Kendim ettim ,kendi kaderimi kendim çizdim. Rabbim az bile verdi. Rabbimin verdiğine şükürler olsun. Rabbim bu günümü aratma,amiiin..

Gözleri ile dışarıda lapa lapa  yağan karı delip  uzaklara dalarak geçmiş bir film şeridi gibi gözünün önden geçmeye başladı:


Mutlu bir aile yaşamı vardı. Anne,baba ve kendiyle mutlu bir yaşam... 

Bu mutlu yaşam annesinin meme kanserinden ölümüyle değişti. Babası kızının üstüne titriyor,bir dediğini iki etmiyordu. Annesinin ölümünde 3-4 sene sonra baba evlenmek için konuyu kızına açtığı nda kız  karşı çıktı.

Annemin hatırasına ihanet edemezsin baba.. Ben sağken veya evlenmeden sen evlenemessin. Dedi. Aralarında gerginlik başladı. Gün geçtikçe de baba kız arasındaki uçurum açılmaya başladı.

Bir gün hiç olmayacak bir şey oldu. Kız sevdiğine kaçtı. Kız reşit olduğundan yapacak birşey yoktu. Adamın gözü damadı hiç tutmadı. Bunu kızına söylediğinde kızı, seçim benim sen karışma dedi. Yapacak birşey yoktu. Damat belediyede şöför olarak çalışıyordu. Kızda özel güvenlik görevlisi olarak çalışımaya başlamıştı. Düğünlerine babasını cağırmadı.senesine bir erkek evladı oldu. Zaman geçtikçe kız ın kocasıyla arası açılmaya başladı.damat karısına şiddet uygulamaya başlamıştı. Bu durum adamın kulağına geliyordu. Adam kızıyla konuşmaya çalıştıkça kızı,

Sana ne... Sen karışma diyordu.

Bir gece yarısı adamın kapısı kırılacak mış gibi çaldı. Adam yatak tan fırladı kapıyı açtığında kızıyla torunu kapıdaydilar.

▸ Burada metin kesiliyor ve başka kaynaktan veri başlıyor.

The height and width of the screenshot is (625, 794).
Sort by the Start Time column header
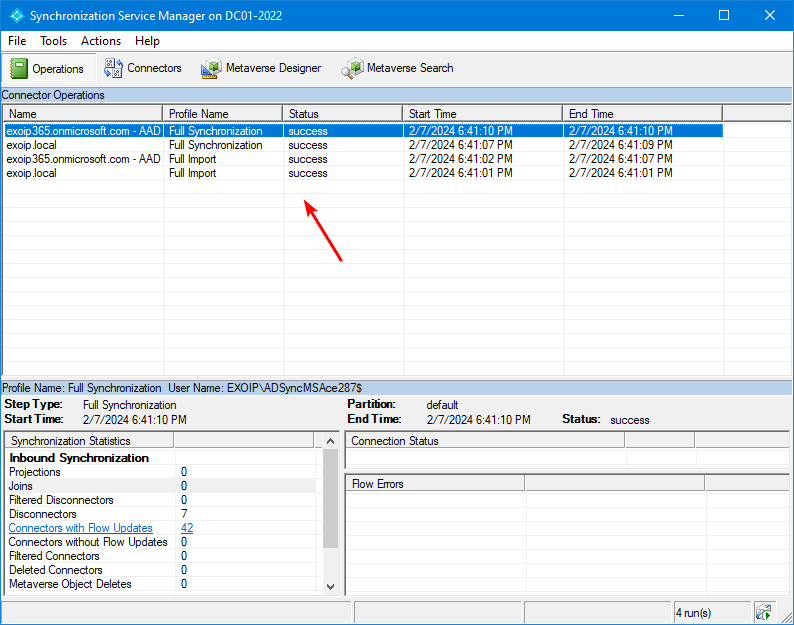click(482, 113)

Baba kocam bizi öldürecek kurtar bizi..

Girin içeri siz...

Adam bahçe kapısına doğru merdivenlerden indiğinde damat elinde silah karşısına dikildi.

Oğlum dur bir konuşalım hele. Yanlış birşey yapma. Çocuğunuz var oğlum.

Çekil lan, geberteceği onu..Damat adamı bir yumrukta devirip eve doğru hamle yaptı. Adam düştüğü yerden Aldığı taşı hızlıca kalkıp damadının kafasına bütün gücüyle vurdu. Damat bir anda sendeledi ve yere yığıldı.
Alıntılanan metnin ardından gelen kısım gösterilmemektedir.